Онлайн книга «Свенельд. Зов валькирий»

Cтраница 85

Едва угр закончил, как полог снова приподнялся. У Амунда опять оборвалось сердце – и она вошла, склонившись под белым пологом, сама Золотистая Брюнхильд, будто солнечный луч проник в мягкую полутьму шатра. Взгляд ее сразу упал на Амунда, голубые глаза распахнулись, но это был знак не удивления, а скорее удовлетворения; его потянуло было встать, но он понял, что заполнит собой весь этот тесный шатер и будет нависать над Брюнхильд, будто туча, и остался сидеть. А она мгновенно опустилась на овчину напротив него, уселась с ловкостью и удобством, показывавшими, что ей не привыкать сидеть в шатрах на походных подстилках. Ее золотистые волосы снова были подняты высоким узлом на макушке, из которого пряди ниспадали, окутывая ей плечи золотым сиянием. Сегодня она оделась в греческое платье с широкими рукавами, неизменного золотисто-желтого цвета.

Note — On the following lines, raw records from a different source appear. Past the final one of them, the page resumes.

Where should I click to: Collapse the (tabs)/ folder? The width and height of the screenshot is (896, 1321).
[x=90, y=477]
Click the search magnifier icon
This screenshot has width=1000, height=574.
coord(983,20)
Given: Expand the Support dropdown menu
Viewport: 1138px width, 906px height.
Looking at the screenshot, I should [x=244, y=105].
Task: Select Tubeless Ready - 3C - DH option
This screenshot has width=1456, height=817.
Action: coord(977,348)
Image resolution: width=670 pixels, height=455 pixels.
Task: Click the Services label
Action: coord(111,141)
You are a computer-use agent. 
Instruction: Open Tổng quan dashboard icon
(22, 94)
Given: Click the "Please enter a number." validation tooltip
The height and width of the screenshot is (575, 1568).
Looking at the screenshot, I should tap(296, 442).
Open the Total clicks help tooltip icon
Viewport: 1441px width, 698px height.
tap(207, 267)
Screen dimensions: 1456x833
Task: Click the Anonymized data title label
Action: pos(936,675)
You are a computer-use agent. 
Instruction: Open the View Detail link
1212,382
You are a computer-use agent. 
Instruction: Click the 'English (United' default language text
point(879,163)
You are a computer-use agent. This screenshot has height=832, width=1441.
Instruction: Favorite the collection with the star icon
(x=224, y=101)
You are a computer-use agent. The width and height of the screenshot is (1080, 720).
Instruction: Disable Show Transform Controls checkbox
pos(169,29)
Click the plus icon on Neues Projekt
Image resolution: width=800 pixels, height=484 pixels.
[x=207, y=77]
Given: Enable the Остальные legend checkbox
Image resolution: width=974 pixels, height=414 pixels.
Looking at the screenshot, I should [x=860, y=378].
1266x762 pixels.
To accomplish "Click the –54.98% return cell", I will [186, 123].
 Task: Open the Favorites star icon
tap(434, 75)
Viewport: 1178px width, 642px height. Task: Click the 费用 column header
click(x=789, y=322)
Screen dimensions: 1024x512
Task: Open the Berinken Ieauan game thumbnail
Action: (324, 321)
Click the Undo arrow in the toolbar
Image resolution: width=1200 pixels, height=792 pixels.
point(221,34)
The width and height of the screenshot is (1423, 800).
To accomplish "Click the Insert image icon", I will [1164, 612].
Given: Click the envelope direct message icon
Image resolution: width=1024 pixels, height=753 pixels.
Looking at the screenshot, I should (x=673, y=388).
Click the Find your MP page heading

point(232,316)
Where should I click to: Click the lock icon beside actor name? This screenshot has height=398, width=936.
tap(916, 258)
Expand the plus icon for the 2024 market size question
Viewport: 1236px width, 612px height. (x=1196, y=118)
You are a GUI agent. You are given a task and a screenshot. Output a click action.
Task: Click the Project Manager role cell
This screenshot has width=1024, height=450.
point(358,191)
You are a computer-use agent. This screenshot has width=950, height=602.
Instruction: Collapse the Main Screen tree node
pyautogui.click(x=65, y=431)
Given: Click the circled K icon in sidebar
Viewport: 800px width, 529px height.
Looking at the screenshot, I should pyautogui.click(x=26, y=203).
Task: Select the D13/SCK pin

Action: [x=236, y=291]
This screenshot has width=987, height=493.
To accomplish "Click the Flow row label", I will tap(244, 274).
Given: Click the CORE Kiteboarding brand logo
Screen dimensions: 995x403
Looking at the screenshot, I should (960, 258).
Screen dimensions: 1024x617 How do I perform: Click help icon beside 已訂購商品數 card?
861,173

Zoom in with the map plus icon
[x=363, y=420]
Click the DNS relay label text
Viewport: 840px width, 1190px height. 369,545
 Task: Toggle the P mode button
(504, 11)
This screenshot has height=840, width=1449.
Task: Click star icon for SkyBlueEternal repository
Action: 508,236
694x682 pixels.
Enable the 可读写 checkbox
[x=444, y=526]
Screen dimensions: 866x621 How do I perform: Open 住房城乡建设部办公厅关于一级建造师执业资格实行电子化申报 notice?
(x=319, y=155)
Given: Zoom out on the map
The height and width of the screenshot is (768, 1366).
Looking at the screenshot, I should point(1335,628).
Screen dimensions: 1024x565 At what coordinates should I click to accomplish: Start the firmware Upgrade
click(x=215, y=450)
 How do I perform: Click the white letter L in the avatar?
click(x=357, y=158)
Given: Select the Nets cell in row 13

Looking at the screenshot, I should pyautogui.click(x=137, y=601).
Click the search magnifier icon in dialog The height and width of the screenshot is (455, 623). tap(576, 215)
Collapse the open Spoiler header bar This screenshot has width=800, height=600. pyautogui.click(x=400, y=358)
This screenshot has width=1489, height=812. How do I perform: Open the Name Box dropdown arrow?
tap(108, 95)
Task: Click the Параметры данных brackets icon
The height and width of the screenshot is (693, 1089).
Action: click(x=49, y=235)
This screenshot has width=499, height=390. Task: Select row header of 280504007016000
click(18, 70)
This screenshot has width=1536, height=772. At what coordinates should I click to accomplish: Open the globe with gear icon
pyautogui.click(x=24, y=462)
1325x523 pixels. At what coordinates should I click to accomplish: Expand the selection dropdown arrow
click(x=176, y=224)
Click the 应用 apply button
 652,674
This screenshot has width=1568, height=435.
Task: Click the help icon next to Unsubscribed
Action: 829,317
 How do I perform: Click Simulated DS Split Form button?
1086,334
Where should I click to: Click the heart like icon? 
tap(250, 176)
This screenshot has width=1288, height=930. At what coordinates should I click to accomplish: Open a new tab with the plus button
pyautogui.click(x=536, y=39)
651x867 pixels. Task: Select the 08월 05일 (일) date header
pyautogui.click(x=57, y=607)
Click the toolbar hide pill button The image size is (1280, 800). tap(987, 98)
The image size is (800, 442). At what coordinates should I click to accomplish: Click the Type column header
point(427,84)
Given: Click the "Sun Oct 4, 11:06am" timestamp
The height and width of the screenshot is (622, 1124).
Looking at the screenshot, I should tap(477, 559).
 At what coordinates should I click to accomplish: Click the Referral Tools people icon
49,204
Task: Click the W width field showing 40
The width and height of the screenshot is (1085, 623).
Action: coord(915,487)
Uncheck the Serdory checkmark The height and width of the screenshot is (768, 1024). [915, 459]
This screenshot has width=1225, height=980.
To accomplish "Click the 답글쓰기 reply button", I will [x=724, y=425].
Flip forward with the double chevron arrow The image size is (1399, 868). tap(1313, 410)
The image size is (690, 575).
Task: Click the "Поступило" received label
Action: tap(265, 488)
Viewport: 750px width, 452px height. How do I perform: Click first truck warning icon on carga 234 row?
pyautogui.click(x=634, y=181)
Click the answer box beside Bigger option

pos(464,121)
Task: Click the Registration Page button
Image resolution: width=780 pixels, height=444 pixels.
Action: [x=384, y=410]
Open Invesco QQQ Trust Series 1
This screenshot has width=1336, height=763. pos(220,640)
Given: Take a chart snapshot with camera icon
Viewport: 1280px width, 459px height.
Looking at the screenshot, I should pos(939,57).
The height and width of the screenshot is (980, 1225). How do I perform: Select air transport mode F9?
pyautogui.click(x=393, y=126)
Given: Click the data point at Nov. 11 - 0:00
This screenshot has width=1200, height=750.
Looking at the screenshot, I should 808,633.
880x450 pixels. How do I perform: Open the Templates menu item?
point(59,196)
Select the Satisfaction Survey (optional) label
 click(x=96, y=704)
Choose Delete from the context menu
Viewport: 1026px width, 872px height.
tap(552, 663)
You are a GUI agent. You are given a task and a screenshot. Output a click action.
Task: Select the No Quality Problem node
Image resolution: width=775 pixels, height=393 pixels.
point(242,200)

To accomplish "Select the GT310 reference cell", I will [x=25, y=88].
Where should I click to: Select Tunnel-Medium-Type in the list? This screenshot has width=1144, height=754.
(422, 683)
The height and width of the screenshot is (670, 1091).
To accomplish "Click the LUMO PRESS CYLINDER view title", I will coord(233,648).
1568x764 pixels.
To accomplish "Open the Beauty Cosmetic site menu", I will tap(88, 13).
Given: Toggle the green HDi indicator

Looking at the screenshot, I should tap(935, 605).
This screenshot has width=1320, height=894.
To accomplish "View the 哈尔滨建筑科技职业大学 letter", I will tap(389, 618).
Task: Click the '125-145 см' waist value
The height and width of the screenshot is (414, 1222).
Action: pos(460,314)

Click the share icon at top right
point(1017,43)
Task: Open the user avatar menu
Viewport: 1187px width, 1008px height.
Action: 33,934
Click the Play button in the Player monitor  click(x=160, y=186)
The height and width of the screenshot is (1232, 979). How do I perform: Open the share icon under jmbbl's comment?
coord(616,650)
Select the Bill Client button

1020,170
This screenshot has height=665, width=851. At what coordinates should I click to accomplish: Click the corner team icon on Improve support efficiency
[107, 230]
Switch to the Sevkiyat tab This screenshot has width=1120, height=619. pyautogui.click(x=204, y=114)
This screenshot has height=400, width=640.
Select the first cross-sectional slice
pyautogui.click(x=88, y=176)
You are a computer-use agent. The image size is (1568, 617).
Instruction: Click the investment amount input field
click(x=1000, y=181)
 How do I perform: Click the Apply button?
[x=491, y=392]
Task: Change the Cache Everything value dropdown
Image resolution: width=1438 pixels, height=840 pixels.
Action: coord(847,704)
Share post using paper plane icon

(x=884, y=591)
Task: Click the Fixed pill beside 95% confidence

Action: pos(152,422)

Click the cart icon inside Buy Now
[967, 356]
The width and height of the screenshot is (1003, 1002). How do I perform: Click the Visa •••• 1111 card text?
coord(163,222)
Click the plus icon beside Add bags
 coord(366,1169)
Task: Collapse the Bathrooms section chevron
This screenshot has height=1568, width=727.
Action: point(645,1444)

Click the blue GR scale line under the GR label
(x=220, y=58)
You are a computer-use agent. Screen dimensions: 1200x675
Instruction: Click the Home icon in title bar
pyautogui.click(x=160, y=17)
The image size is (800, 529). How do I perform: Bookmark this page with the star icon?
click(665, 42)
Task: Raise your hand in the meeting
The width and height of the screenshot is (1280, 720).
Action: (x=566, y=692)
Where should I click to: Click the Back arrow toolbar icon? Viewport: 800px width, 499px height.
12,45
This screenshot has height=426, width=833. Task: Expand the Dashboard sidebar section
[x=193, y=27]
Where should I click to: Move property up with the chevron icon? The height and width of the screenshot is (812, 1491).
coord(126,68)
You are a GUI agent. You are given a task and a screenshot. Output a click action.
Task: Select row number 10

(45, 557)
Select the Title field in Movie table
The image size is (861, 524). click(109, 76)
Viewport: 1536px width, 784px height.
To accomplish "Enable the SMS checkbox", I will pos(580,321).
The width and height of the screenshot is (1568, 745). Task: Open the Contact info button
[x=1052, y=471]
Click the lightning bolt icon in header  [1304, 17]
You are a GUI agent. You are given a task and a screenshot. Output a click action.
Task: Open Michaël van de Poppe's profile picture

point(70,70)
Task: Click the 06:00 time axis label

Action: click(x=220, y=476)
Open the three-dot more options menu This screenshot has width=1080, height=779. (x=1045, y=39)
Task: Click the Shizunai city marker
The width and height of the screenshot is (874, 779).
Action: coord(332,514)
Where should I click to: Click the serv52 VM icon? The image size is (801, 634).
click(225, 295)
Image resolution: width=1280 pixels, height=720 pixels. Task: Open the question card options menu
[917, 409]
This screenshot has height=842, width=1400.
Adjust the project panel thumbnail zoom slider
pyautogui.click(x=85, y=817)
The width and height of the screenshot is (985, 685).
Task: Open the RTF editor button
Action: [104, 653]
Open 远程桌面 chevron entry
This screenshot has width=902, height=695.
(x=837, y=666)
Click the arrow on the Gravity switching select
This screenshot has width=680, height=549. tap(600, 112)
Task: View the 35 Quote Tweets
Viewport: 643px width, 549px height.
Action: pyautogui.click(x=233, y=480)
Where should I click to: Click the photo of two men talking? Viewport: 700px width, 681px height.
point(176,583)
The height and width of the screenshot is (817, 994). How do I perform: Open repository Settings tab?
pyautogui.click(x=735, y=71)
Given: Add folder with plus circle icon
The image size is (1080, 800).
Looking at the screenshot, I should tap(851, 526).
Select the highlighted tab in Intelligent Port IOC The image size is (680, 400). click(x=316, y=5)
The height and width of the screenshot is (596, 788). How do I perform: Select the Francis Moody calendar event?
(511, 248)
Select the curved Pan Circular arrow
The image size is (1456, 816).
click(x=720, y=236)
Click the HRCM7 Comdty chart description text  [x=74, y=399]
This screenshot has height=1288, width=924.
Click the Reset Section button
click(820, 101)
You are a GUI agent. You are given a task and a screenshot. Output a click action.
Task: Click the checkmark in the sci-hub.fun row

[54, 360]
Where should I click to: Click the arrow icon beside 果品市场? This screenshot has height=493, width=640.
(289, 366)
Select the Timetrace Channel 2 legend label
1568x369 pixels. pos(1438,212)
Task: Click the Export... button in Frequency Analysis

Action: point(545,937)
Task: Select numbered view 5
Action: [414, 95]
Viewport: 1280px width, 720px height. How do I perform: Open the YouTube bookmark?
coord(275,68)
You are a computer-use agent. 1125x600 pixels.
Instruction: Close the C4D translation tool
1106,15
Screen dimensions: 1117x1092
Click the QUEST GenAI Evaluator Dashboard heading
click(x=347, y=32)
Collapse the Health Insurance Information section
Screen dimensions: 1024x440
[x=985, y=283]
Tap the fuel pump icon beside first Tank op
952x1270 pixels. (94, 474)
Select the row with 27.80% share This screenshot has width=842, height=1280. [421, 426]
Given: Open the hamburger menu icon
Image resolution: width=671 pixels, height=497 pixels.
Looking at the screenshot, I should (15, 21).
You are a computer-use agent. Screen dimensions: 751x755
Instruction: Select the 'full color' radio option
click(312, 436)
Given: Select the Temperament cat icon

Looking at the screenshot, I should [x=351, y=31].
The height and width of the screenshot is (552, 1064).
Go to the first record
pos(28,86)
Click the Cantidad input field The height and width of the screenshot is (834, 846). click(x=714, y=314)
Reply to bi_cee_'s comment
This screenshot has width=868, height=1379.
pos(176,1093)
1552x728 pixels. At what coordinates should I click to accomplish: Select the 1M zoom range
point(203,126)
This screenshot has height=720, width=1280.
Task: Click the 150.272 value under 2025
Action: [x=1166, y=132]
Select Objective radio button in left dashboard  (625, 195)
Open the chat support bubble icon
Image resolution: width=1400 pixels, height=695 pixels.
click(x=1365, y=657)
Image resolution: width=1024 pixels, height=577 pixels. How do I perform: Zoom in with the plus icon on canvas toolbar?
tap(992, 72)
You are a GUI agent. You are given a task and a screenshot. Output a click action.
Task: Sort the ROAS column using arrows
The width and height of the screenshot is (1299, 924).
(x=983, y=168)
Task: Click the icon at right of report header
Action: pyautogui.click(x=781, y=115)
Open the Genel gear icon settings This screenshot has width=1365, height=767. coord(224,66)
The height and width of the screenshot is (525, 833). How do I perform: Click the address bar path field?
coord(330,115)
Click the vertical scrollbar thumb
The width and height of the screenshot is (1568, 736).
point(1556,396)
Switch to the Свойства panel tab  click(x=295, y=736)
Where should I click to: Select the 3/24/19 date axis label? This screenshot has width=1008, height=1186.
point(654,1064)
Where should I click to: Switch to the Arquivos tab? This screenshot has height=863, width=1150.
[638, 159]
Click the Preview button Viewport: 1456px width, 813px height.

В эти мгновения Амунд испытал острое желание видеть ее своей женой, не оставлявшее больше места сомнениям. Остался лишь один вопрос – как?

– Будь жив, Амунд, – понизив голос, по-славянски произнесла Брюнхильд. – На каком языке тебе говорить привычнее?

– На каком ты пожелаешь, – сглотнув с трудом от волнения, ответил Амунд.

– Лучше на славянском. Я слышала, как твои люди говорят на русском языке, и мне было трудно их понимать. Наречия полян и волынян отличаются меньше.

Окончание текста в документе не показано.